WILMINGTON, N.C. – UNCW has handed the keys to its men’s soccer future a little more firmly to the coach who has helped drag the program back onto the big stage.
Lewis Dunne, a driving force behind the Seahawks’ recent resurgence, has been promoted from assistant to Associate Head Coach ahead of the 2026 campaign, head coach Aidan Heaney confirmed.
It is a significant title at a significant moment.
Heaney’s trusted lieutenant
Heaney, who will stride into his 26th season in charge in 2026, has seen plenty of coaches come and go. Dunne, though, has made himself indispensable in a short space of time.
The Englishman arrived in Wilmington for the 2023 season. By 2024, UNCW had broken a five-year drought and fought its way back into the CAA Championship Game. That run, and the broader growth of the program, has underpinned this elevation.
“I am delighted to elevate Lewis to Associate Head Coach. He is a bright young coach who understands the standards we expect from our players and the values we want to instill in our program daily here at UNCW,” Heaney said. “Elevating him to this title and position is a testament to his knowledge, work ethic, passion, and commitment to UNCW menʼs soccer.”
The promotion formalizes what has already been clear on the training ground and touchline: Dunne is central to how UNCW trains, recruits, and competes.
A fast climb through the college ranks
Dunne’s rise has been brisk and relentless.
Before landing at UNCW, he spent a pivotal season at IUPUI as assistant coach and recruiting coordinator. The Jaguars were a different team under that staff. They scored 31 goals, posted their most clean sheets in more than a decade, and surged to their highest Horizon League regular-season finish. They capped it with a first-ever appearance in the Horizon Tournament Championship Game.
Those numbers don’t happen by accident. They follow a pattern that traces back through his earlier stops.
At Notre Dame (Ohio) College, Dunne helped the Falcons to a 16-8-2 record across two seasons, outscoring opponents 79-31. That’s dominance, not survival. His fingerprints were on a side that attacked without apology and defended with structure.
Go back one more step and the transformation is even starker. Dunne started his coaching career at Lake Erie College as a graduate assistant in 2017. The program won five games that year. Two seasons later, as an assistant coach, he helped push LEC to 18 victories, a climb that turned them into one of the top teams in the country. They rose as high as No. 4 nationally, claimed the GMAC regular-season title, and punched a ticket to the NCAA Division II Tournament.

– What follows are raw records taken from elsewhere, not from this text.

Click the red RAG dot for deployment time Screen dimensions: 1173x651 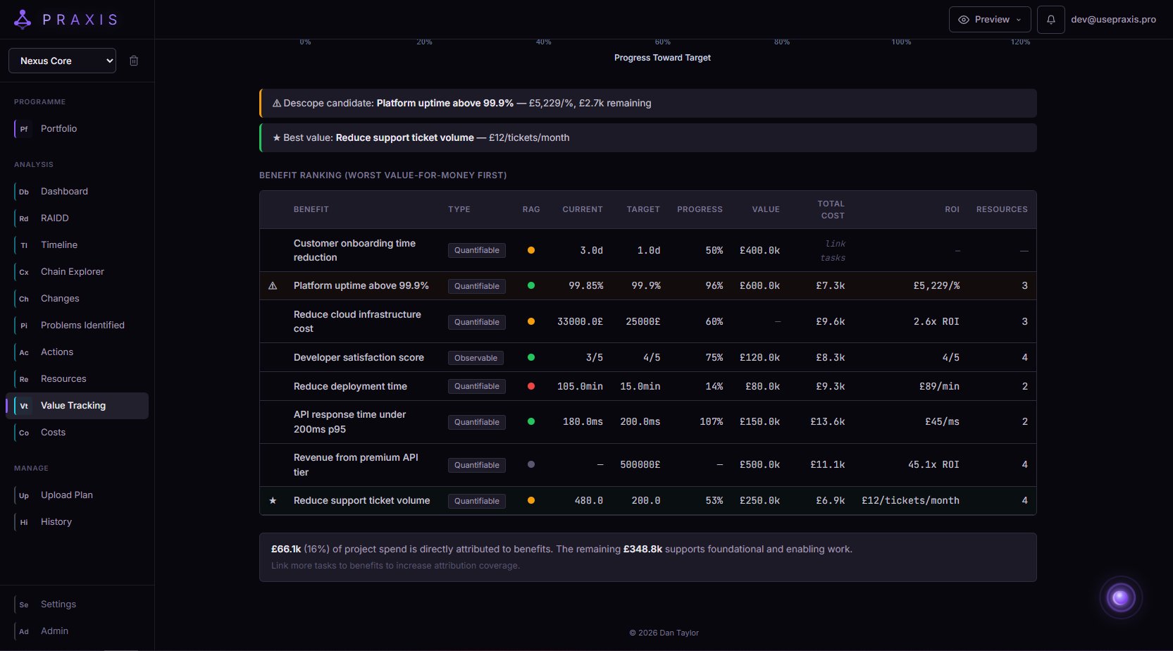point(531,386)
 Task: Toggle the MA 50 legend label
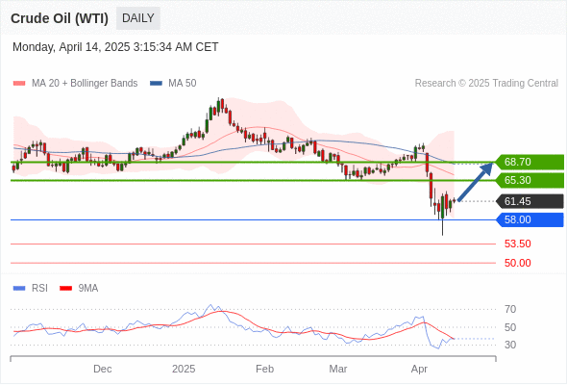tap(183, 84)
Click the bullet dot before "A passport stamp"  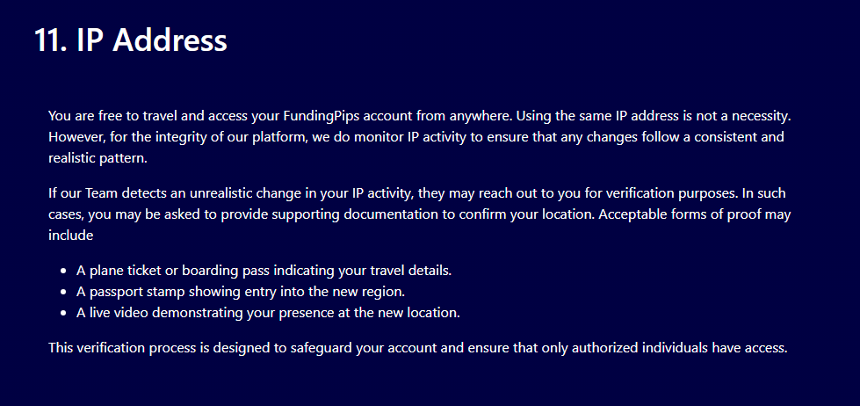(64, 292)
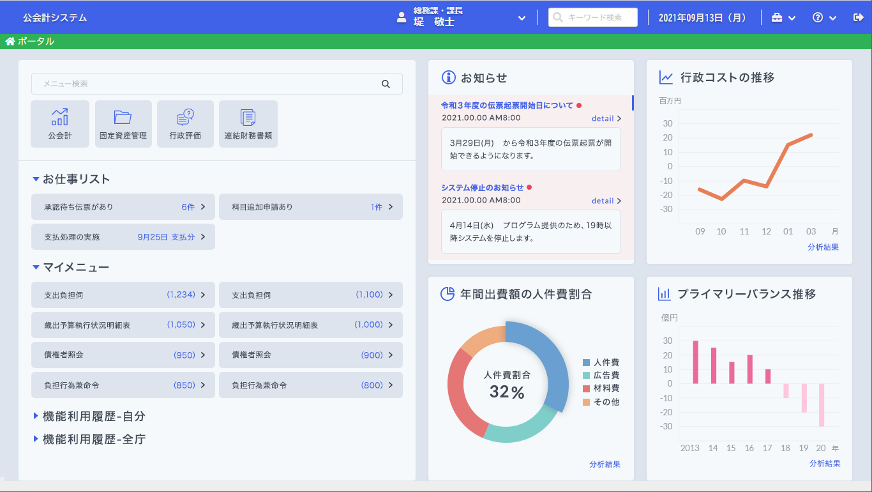872x492 pixels.
Task: Click the 連結財務書類 document icon
Action: coord(248,123)
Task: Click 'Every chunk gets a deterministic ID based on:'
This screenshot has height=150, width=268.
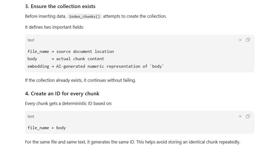Action: point(69,103)
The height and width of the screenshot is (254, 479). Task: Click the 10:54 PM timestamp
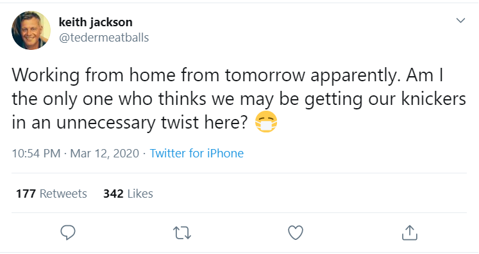(36, 153)
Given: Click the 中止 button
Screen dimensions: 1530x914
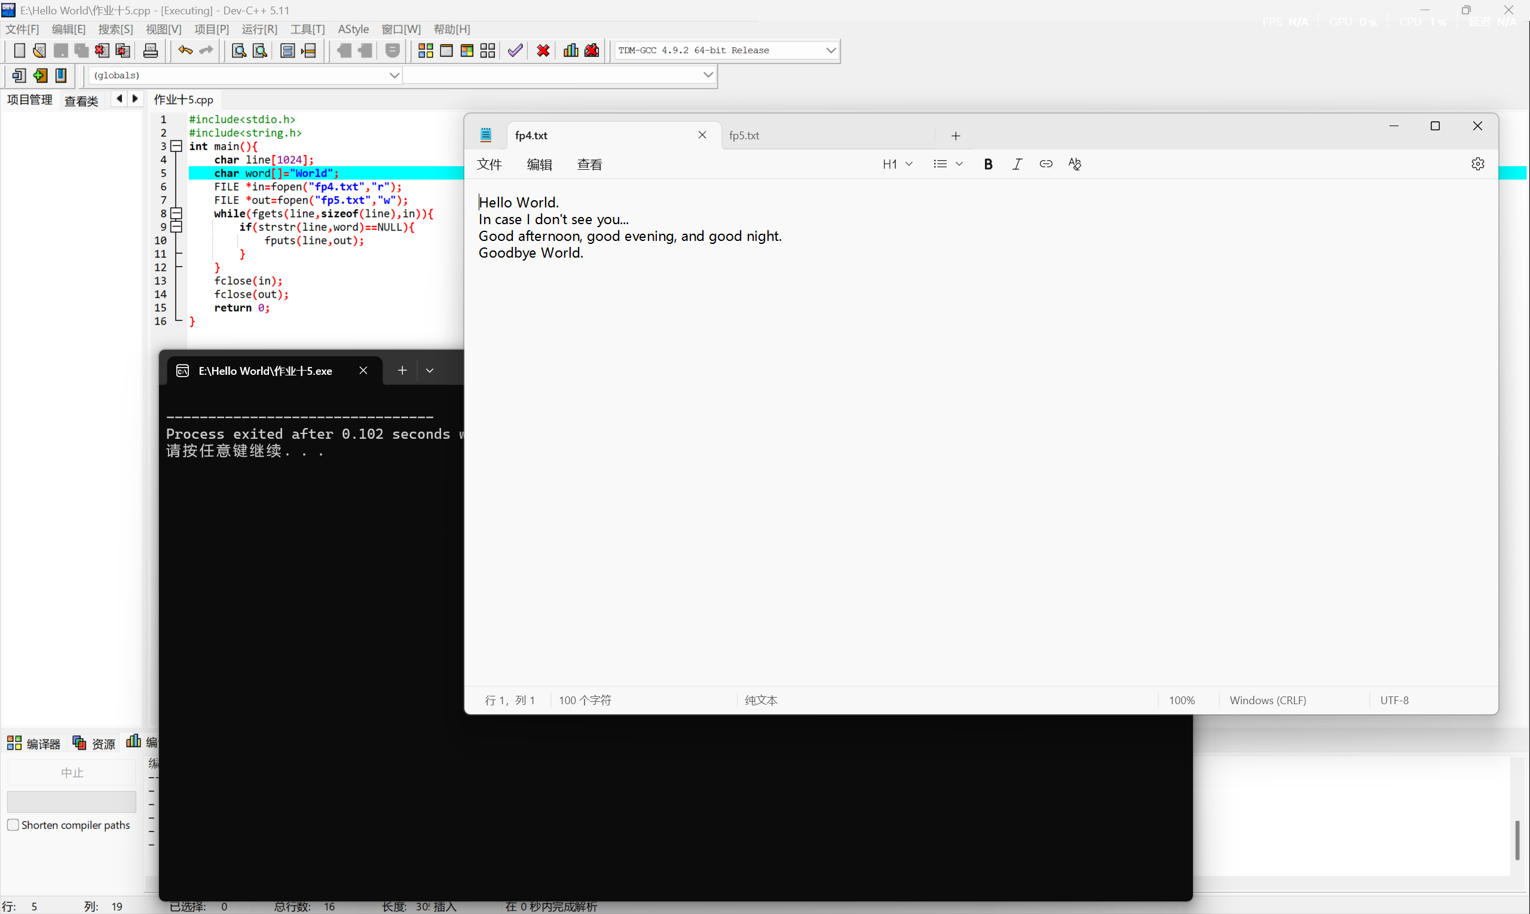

Everywhere he has gone, the trajectory has pointed the same way: up.
From standout player to ambitious coach
The Ellesmere Port native did not step into coaching as an unknown.
At Urbana University, Dunne was a centerpiece, not a passenger. As a senior in 2016, he earned NSCAA First Team All-American honors, D2CCA All-Atlantic Region First Team recognition, and a place on the All-MEC First Team. The year before, he had already been named to the D2CCA All-Atlantic Region First Team, the All-MEC Second Team, and the OSCA All-Ohio First Team.

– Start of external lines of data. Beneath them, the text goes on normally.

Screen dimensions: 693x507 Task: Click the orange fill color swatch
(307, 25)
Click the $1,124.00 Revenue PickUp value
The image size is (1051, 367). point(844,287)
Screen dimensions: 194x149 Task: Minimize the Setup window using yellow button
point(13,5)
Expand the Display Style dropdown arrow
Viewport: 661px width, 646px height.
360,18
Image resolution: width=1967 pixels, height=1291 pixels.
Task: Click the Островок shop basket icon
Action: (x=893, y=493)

He carried that pedigree into the summer game. In 2016, Dunne captained the Dayton Dutch Lions in the Premier Development League, then turned out for Cleveland SC in the NPSL in 2018.
The leadership thread continued on the sideline. Cleveland SC hired him as an assistant coach in 2019, and the club promptly won the Rustbelt Conference. The next season, he stepped up as head coach. Cleveland became 2021 Rustbelt Champions and Midwest Regional Champions, and Dunne collected Coach of the Year honors.
Those roles, layered on top of a bachelor’s degree in sports management from Urbana and an MBA from Lake Erie in 2019, built a coach who understands both the technical and structural demands of running a modern program. His UEFA B and USSF B licenses only underline that profile.
Embracing the weight of the role
This promotion at UNCW is not a ceremonial nod. It comes with expectations, and Dunne knows it.
“I am extremely humbled and honored to have been given the responsibility of this role by Coach Heaney and the administration at UNCW,” he said. “I am more motivated today than I have ever been in working to deliver for our student-athletes and our cherished alumni. The weight of the responsibility is not lost on me, and I am incredibly grateful to step into this position.”
The words match the arc of his career: ambitious, driven, and acutely aware that each step up brings sharper scrutiny.
For UNCW, that’s the point. A veteran head coach with a quarter-century of experience has chosen to lock in a younger, rising figure as his No. 2 at a time when the Seahawks are pushing to turn a long-awaited return to the CAA Championship Game into something more permanent.
The title has changed. The challenge has not. Now Dunne’s task is to turn momentum into a standard.